Tomas Abraham Butterfield, 42, was bitten in the head, chest, and shoulder during the Morro Bay incident and died as a result of “complications of numerous penetrating blunt force traumatic injuries,” according to a coroner’s report published Tuesday by The Tribune of San Luis Obispo County.
The Tribune said that a piece of what seemed to be a shark’s tooth was discovered on his body, citing a report by a sheriff’s detective that was handed to the publication as part of a public records request.
Although the shark’s size and age were not determined, the radius of one bite mark measured up to 16 inches, according to the detective’s report.
On Dec. 24, Butterfield was attacked while bodyboarding north of Morro Rock.
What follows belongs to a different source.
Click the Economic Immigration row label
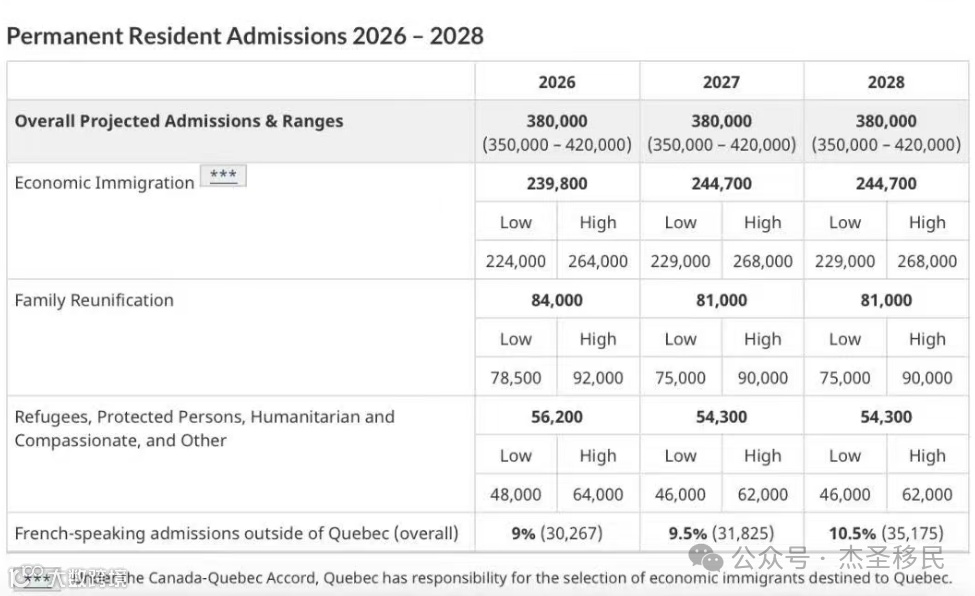 coord(104,183)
The Sacramento man was in town for the holidays, visiting his mother and brother.
Butterfield was rescued from the surf by a surfer who noticed him face down in the ocean, still attached to his bodyboard. He was pronounced dead at the spot.
Butterfield suffered a shattered skull, crushed ribs, and other injuries, including to the inferior vena cava, a major vein that connects the thorax and lower body to the heart, according to the coroner’s report.
Dr. Joye Carter stated that Butterfield died moments thereafter.
According to Mike Harris of the California Department of Fish and Wildlife, which participated in the inquiry, a DNA sample taken during the autopsy showed that the injuries were caused by a great white shark.
It was unclear if the shark lunged once or multiple times.
Morro Bay is located around 200 miles northwest of Los Angeles.
Shark attacks surged globally in 2021, after three consecutive years of decline, according to a January research.
The United States reported the highest number of assaults, and Florida accounted for approximately 40% of all unprovoked bites worldwide.
According to the paper, researchers with the International Shark Attack File recorded 73 unprovoked incidents last year, up from 52 bites in 2020.